K-homology is usually not defined in terms of pseudodifferential operators. In fact, I don't even know which definition you mean.

K-homology is either defined as the dual of K-theory (i.e., it is defined as the generalized homology theory associated to the K-theory spectrum), which means that it only depends on the weak homotopy type of the space.

Or it is defined using Fredholm modules over the C*-algebra $C_0(X)$ of continuous functions vanishing at infinity, which means that a priori it depends only on the homeomorphism type of the space.

Or it is defined using a geometric picture (cycles are compact spin$^c$-manifolds with a Hermitian vector bundle and a continuous map to the space).

All three definitions can be applied to topological spaces, i.e., do not need a smooth structure on the space or the space being a manifold at all. All three definitions coincide for finite complexes.


This is more or less an addendum to AlexE's answer:

Even though the $K$-homology groups themselves do not depend on the smooth structure there are classes in $K$-theory, which can tell apart some of the smooth structures:

Let $\mathcal{S}(M)$ denote the group of isotopy classes of smooth structures on $M$ and $M_{\alpha}$ denote $M$ equipped with the smooth structure $\alpha$. The identity map induces a map on the corresponding sphere bundles $\varphi \colon SM_{\alpha} \to SM$. There is a unit $u \in K^0(SM)$, such that $\varphi_*([SM_{\alpha}]) = u \cap [SM]$, where $[SM] \in K_1(SM)$ denotes the fundamental class of the spin$^c$-manifold $SM$ in $K$-homology. The class $u$ descends to a unit $\theta(\alpha) \in K^0(M)$, such that $\pi^*(\theta(\alpha)) = u$, where $\pi \colon SM \to M$ is the bundle projection. It was proven by Jerome Kaminker that $\theta \colon \mathcal{S}(M) \to K^0(M)$ is a homomorphism and that there are smooth manifolds $M$ for which $\theta$ is nontrivial (see "Pseudo-differential Operators and differential structures").

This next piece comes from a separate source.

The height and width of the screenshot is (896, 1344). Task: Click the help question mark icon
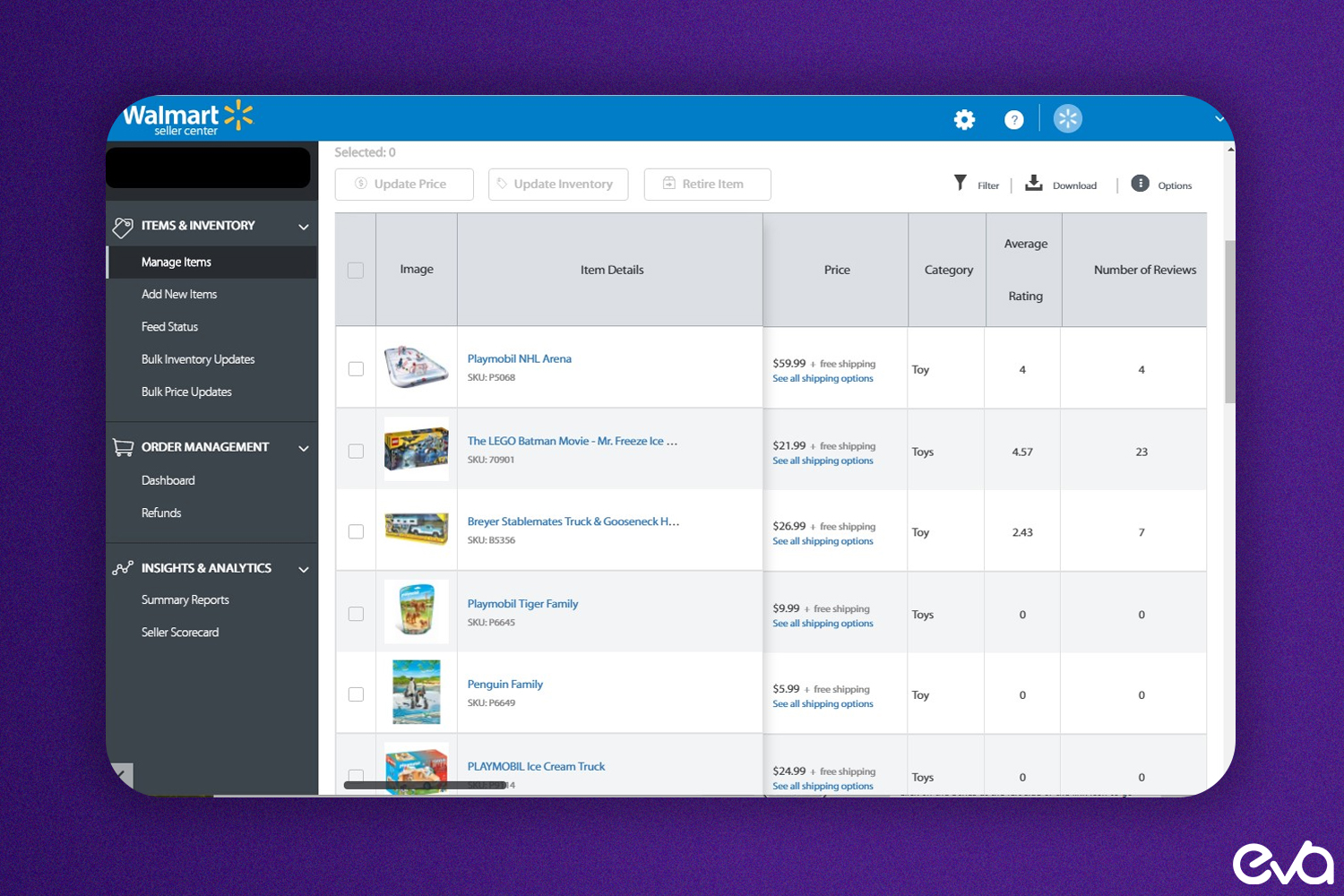(x=1013, y=119)
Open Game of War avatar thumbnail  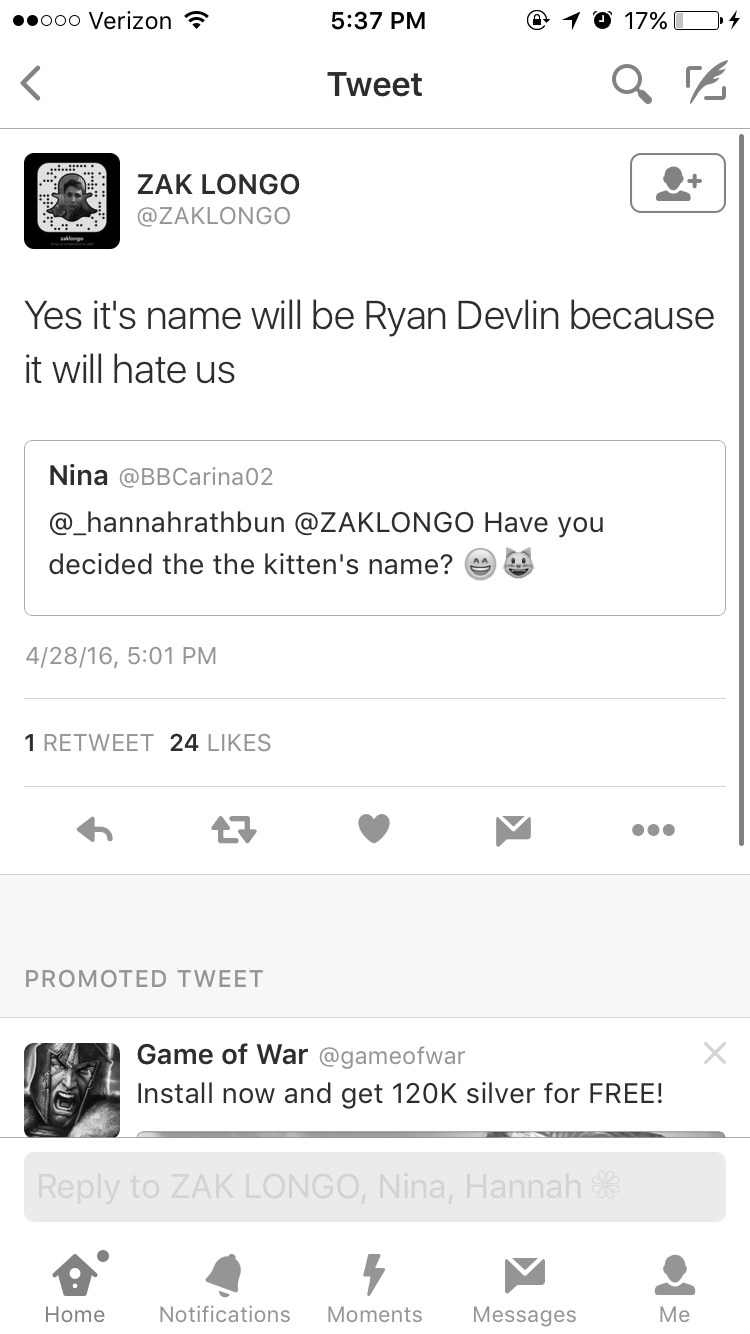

This implies for example that the algebra of order $0$ pseudodifferential operators $\mathcal{P}_M$ depends on the smooth structure. To see this, note that it fits into an exact sequence $$ 0 \to \mathcal{K} \to \mathcal{P}_M \to C(SM) \to 0 $$ (where $\mathcal{K}$ are the compact operators) giving an element in $K_1(SM)$ by BDF-theory. This class agrees with the fundamental class $[SM] \in K_1(SM)$.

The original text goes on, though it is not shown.